Emacs crashes in GC due to VM design
Affects | Status | Importance | Assigned to | Milestone | |
---|---|---|---|---|---|
VM |
Triaged
|
High
|
Uday Reddy |
Bug Description
Pieter van Ooostrum found Emacs devo version crashing in GC, and reported it:
https:/
Pip Cet diagnosed the problem as follows:
That indeed looks like a stack overflow.
Here's some speculation about what I think is happening:
We're seeing deep recursion in the garbage collector. If you look at
the tag bits of the objects marked by mark_object, you'll notice the
sequence is
symbol - cons - vectorlike - vectorlike - symbol - cons - vectorlike -
vectorlike - ...
That means there are thousands of symbols referring to values which
again contain symbols, and so on.
...
Essentially, that code is building a singly-linked list of message
vectors, but the links go via symbols rather than directly to the next
message. The garbage collector isn't written for that case, and
recurses rather than iterating, causing the stack overflow.

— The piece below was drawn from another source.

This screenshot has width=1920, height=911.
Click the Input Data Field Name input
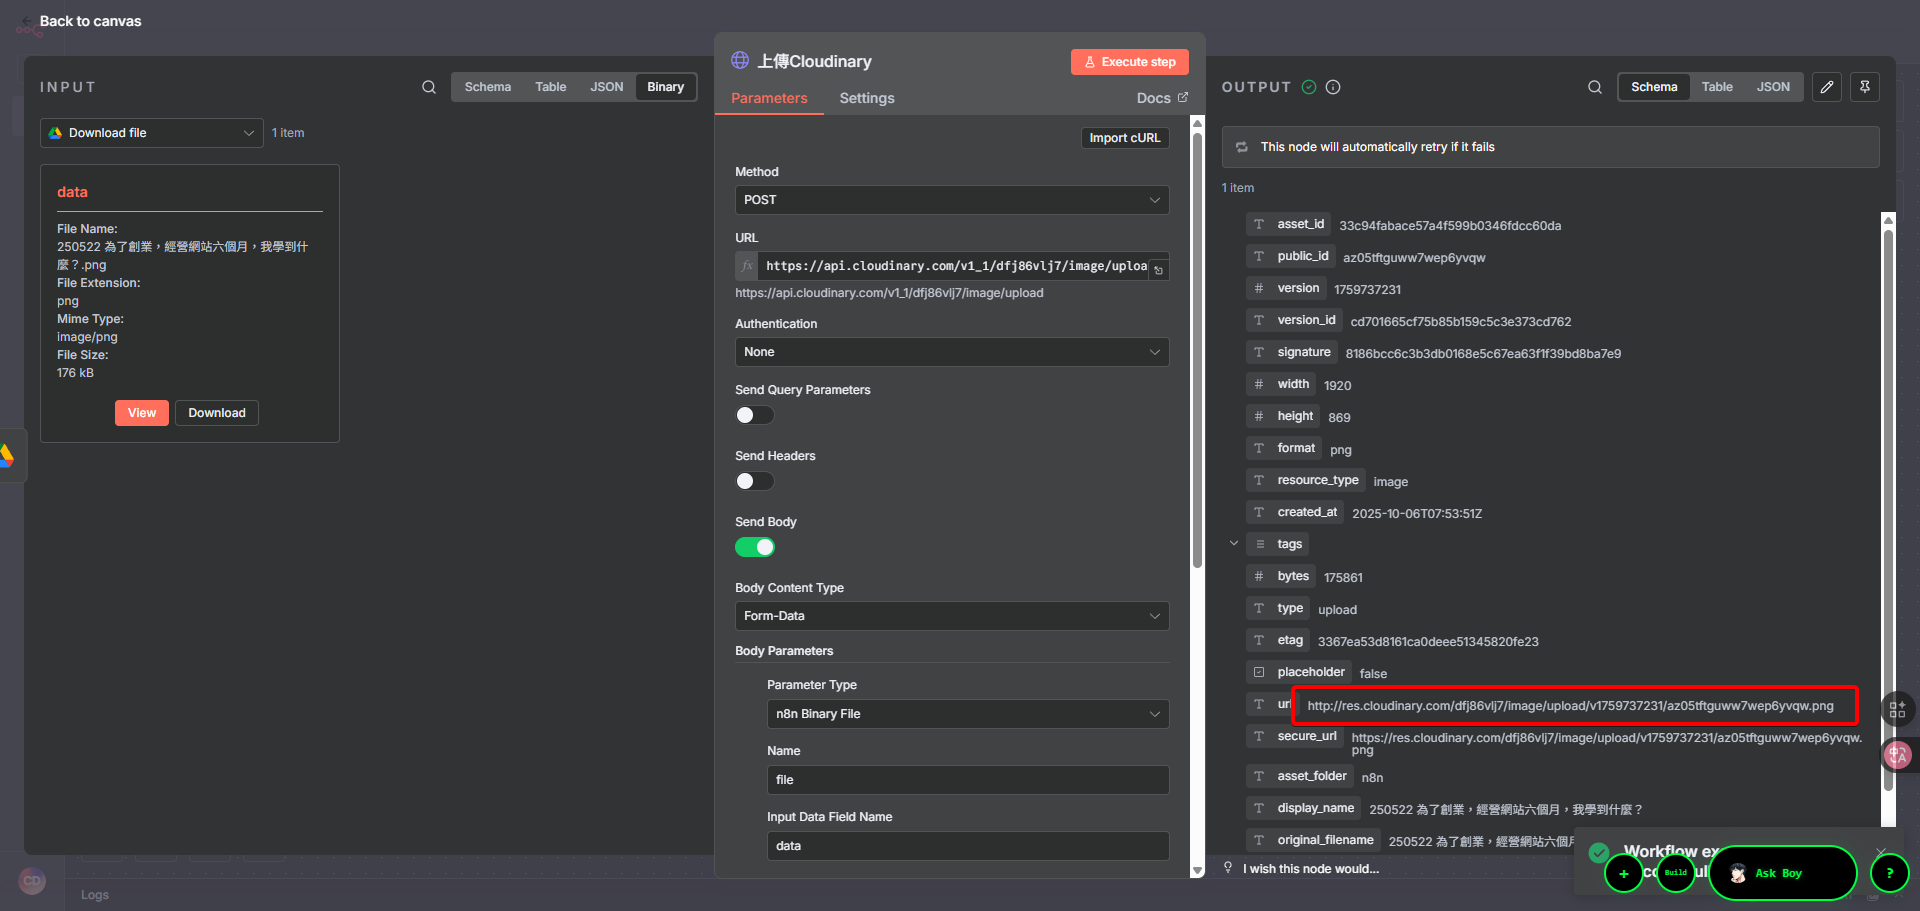coord(967,846)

The first attachment to this message is an Elisp file which does the
same thing, by creating thousands of symbols. On GNU/Linux, with
fairly default standard stack size settings, I get a segfault after
some 85,000 symbols have been created.
Eli Zaretsky responded:
Of course, given enough recursive data structures we can always crash
the current GC the way it is implemented. But the question is how
many such recursive symbols are there in Pieter's sessions? are they
anywhere near the 1000000000 mark you used in your test program? IOW,
I think we need to know how close we are in real-life sessions to the
dangerous mark.
Maybe this is also worth reporting to VM developers. They might
consider changing their implementation to avoid these problems.